8.) I have a California CCA customer, does their rate need to be created as custom?
Community Choice Aggregation (CCA) utilities are nonprofit public entities that operate in Investor-Owned Utility (IOU) territories. Each CCA supplies electricity to the residents of a specific area. Because the electric load of a CCA is aggregated, they can offer a discounted generation rate to their customers. The associated IOU (SCE, SDG&E, or PG&E) is still responsible for (T&D) transmission and distribution of the electricity. Since CCAs are associated with a single IOU and both the CCA’s and IOU’s tariffs can be easily found online, these rates are readily available in our database. We currently maintain rates for 16 different California CCAs. When looking for a rate in ETB Developer, customers will want to select the CCA as the utility, not the associated IOU.
9.) Why is 12 months worth of bills necessary when creating a custom rate?
The short answer is accuracy! When we only see one or two billings, we can't see the customer's annual variations or seasonality that can be billed. When we create a rate and associated Energy Use Profile without having a full year of billing data, we need to make assumptions about the missing data. We generally do this based on replicating the data that we do have (e.g. if you only provide us 1 bill, we would replicate the other 11 months off that bill). This could obviously lead to a significant discrepancy in the annual total. There are several possible reasons for bill variances: rate or supplier switch, charges that change every month (TPS/Hourly Supply), different charges in Summer than Winter, one-time utility adjustments (temp credits or charges), etc.
10.) Can I add in solar charges/credits into the rate?

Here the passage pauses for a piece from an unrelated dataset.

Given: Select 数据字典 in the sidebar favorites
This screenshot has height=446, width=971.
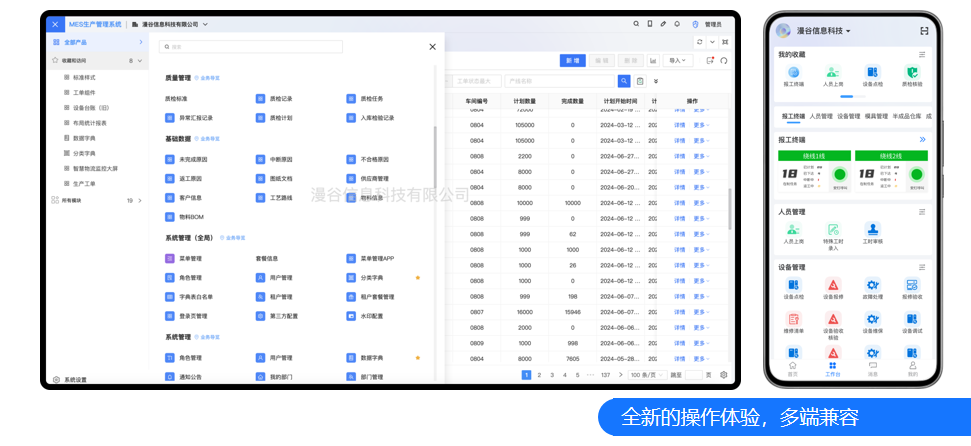Looking at the screenshot, I should [85, 138].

Users can create any type of custom rate they desire, we don't restrict or police that. And there are some cases where it can yield the correct answer and this may be the only option. That said, we strongly advise users to use ETB Developer the way it is intended to work, which is to use either a global or custom rate, assign it to a pre-solar Energy Use Profile, define a utility rate switch if necessary, enter the specifics of the solar and/or energy storage system, which then generates a post solar + storage load profile, and calculates the avoided cost or utility bill savings of the project. This will always be the most accurate way to account for the specifics of rate switching and different net metering/billing scenarios, and avoid any unintended consequences of hacking solar charges/credits into a custom rate schedule itself.